Komisi Pemberantasan Korupsi (KPK) baru saja melakukan gebrakan. Bancakan uang negara lewat proyek kartu tanda penduduk elektronik alias e-KTP dibeber di pengadilan tindak pidana korupsi (tipikor).
Dua orang duduk di kursi pesakitan: mantan Dirjen Kependudukan dan Catatan Sipil Kemendagri Irman serta anak buahnya, Sugiharto.
Tentu bukan hanya dua nama itu yang bakal dimintai pertanggungjawaban. Dalam surat dakwaan disebutkan, ada 37 anggota DPR yang diduga terlibat. Bahkan, ada nama-nama yang saat ini menjadi petinggi partai politik, kepala daerah, dan menteri. Meski kita tidak tahu kapan mereka menyusul. Dan apakah mereka bakal benar-benar menyusul.
Publik memahami, bukan pekerjaan mudah menuntaskan kasus yang diduga merugikan uang negara hingga Rp 2,3 triliun itu. Untuk mendudukkan Irman dan Sugiharto saja, komisi antirasuah tersebut butuh waktu hampir tiga tahun.

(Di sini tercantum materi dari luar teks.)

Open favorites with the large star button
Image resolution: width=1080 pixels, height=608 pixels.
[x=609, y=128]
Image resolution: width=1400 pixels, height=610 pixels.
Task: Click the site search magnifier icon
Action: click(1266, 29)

Bagi-bagi uang proyek tentu jauh berbeda dengan transaksi jual beli atau penyetoran dana perbankan. Tidak ada kuitansi atau bukti setor. Para penilap yang memang berniat menggarong duit negara sudah pasti tidak ingin meninggalkan jejak. Karena itu, salah satu yang akan digunakan KPK untuk mengembangkan pengusutan kasus adalah putusan perkara yang telah disidangkan.
Nah, menunggu putusan yang berkekuatan hukum tetap (inkracht) tentu butuh waktu. Sembari menunggu, publik perlu terus mendorong KPK agar tidak berhenti menyidik. Bahkan, kalau memang ada keterlibatan partai politik, KPK perlu bertindak. Panggil nama-nama yang telah disebut dalam surat dakwaan. Adanya 14 anggota DPR yang telah mengembalikan uang total Rp 30 miliar menjadi bukti bahwa bancakan tersebut memang ada.
Ingat, bagi-bagi uang semacam itu pernah terjadi dalam perkara penerimaan cek perjalanan (travelers check) pemilihan deputi gubernur senior Bank Indonesia. Kala itu belasan anggota DPR ditahan KPK. Jadi, kita menunggu langkah taktis penyidik dalam kasus e-KTP kali ini.
Dukungan perlu terus disuarakan. Terlebih, inilah kasus megakorupsi pertama yang berhasil dibawa ke meja hijau oleh KPK era kepemimpinan Agus Rahardjo. Berikan juga kekuatan kepada KPK untuk menuntaskan kasus-kasus grand corruption lain. Sebut saja kasus Bank Century dan kasus bantuan likuiditas Bank Indonesia (BLBI).
Yang juga perlu diwaspadai publik adalah kemungkinan adanya serangan balik terhadap KPK. Cepat atau lambat, isu revisi Undang-Undang (UU) KPK pasti akan digulirkan lagi. Tujuannya tidak lain ialah melemahkan KPK. Maka, barisan perlu dirapatkan. Jangan sampai lembaga superbodi itu kehilangan taji. Mereka yang menginginkan negeri ini bebas dari korupsi harus berdiri di belakang KPK.